I shook my head, "It's much better now."
"You were in so much pain, Andy." I would be in far more pain if I lost her.
"Andy? Please, I should have insisted on it this morning instead of … uh well…" The blush that crept up her cheeks was plain adorable. This was the Sharon I knew.
"Instead of kissing me to make me all better? I enjoyed you kissing me better."
"Well, I enjoyed it, too, Andy. A lot!" she shook her head and smiled bashfully. "Gosh, my words, but I really did enjoy that - so much!"
"So did I. Don't worry, Sharon. Come on, let's see if we can find someone to look at my hand and put your mind at rest – and then we can have our hospital lunch in bed." What an irresistible offer.
Sharon linked her arm with mine and looked up at me with an inquisitive expression. "Why are you always calling me Sharon?"
"Because that's your name." Now she had me confused. What else should I call her? Except, well.
"I know, but you used to call me sweetheart and sometimes honey and now, now it's just Sharon."
"You told me not to call you sweetheart anymore? Do you remember? You ordered me to leave and told me I'd lost all right to call you that."
"Gosh, Andy, I was angry and we were fighting! I didn't mean it. Well, or at least I don't mean it anymore."
She stopped and pulled on my arm a little waiting for my eyes to meet hers, and then she smiled shyly. "Could you call me sweetheart again? I really miss it."
"I'd love to call you sweetheart again, sweetheart." That small exchange had only taken a little moment, but it felt like something between us had shifted back into place. Sharon was still very sick. The therapist had explained to us that much of her quick recovery right now was due to the medicines allowing her to sleep again, but that it would take months for her to get back to her former self. It would be a long journey, but at least it seemed like we would be on that journey together.
/
"Can I talk to you about your sobriety?" There really was no escaping Sharon and her directness these days.
"Of course you can, sweetheart," I responded loving the ease and familiarity with which the term of endearment rolled off my tongue. Sharon seemed to notice, too, because she smiled at me.
"After you hit the wall, you said you needed a meeting."

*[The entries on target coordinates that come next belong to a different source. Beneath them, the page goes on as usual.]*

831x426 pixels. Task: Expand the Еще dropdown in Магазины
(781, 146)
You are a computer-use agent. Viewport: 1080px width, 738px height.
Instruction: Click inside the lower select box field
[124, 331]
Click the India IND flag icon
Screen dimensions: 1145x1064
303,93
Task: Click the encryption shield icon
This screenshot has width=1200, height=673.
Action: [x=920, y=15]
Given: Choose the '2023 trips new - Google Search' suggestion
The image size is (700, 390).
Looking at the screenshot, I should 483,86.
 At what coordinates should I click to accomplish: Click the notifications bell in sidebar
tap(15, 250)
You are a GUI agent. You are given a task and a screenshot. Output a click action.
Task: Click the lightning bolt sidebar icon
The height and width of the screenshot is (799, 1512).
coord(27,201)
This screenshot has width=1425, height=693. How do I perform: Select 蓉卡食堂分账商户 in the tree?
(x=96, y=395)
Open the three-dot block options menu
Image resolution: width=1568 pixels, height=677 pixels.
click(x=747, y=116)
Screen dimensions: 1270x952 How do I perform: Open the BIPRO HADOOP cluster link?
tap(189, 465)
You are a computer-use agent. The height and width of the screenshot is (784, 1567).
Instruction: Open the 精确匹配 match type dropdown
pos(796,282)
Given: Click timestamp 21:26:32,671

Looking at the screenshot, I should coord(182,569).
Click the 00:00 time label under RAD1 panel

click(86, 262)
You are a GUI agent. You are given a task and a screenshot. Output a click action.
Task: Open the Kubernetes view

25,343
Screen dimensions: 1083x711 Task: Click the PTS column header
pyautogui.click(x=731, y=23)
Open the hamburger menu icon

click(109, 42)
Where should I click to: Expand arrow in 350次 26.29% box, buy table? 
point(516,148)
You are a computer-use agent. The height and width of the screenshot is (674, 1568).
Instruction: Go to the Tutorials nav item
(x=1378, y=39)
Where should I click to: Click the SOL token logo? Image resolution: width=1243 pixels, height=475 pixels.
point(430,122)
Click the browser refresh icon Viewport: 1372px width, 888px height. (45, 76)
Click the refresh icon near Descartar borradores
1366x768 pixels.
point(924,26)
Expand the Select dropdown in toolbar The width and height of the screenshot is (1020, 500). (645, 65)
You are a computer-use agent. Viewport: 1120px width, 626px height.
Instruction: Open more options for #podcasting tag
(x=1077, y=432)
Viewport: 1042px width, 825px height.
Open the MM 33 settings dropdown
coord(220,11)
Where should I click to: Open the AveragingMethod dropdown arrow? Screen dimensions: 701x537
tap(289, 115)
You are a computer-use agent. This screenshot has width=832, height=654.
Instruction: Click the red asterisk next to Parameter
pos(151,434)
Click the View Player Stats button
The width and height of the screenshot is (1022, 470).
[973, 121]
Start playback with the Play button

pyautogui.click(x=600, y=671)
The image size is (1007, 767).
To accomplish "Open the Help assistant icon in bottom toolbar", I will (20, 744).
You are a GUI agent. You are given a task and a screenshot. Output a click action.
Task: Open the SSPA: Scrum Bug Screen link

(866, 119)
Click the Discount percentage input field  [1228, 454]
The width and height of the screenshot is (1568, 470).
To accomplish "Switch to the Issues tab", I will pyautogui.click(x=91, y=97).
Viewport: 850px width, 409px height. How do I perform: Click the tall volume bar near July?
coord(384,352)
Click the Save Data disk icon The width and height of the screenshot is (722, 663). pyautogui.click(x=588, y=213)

"I did, but I fell before I could get anywhere."
"And how are you now?"
How could I answer that truthfully without overburdening her? Because the truth was that as long as we were together and we weren't fighting, I was fine. But like that morning when I had woken up to find her gone and the pain of loosing her had just been too much, I knew I longed for a drink. Not with enough intensity to actually go and get one, not as badly as when she had told me about her suicidal thoughts, but still. And then there was the one big thing I hadn't told her about yet. She only knew that the fractures in my hand were complicated. She didn't know that a number of tendons in my hand had ruptured during the fall. She didn't know that I might never again regain the full use of my right hand, that I might never again be able to shoot a gun. I might have to retire from active duty and that thought frightened me.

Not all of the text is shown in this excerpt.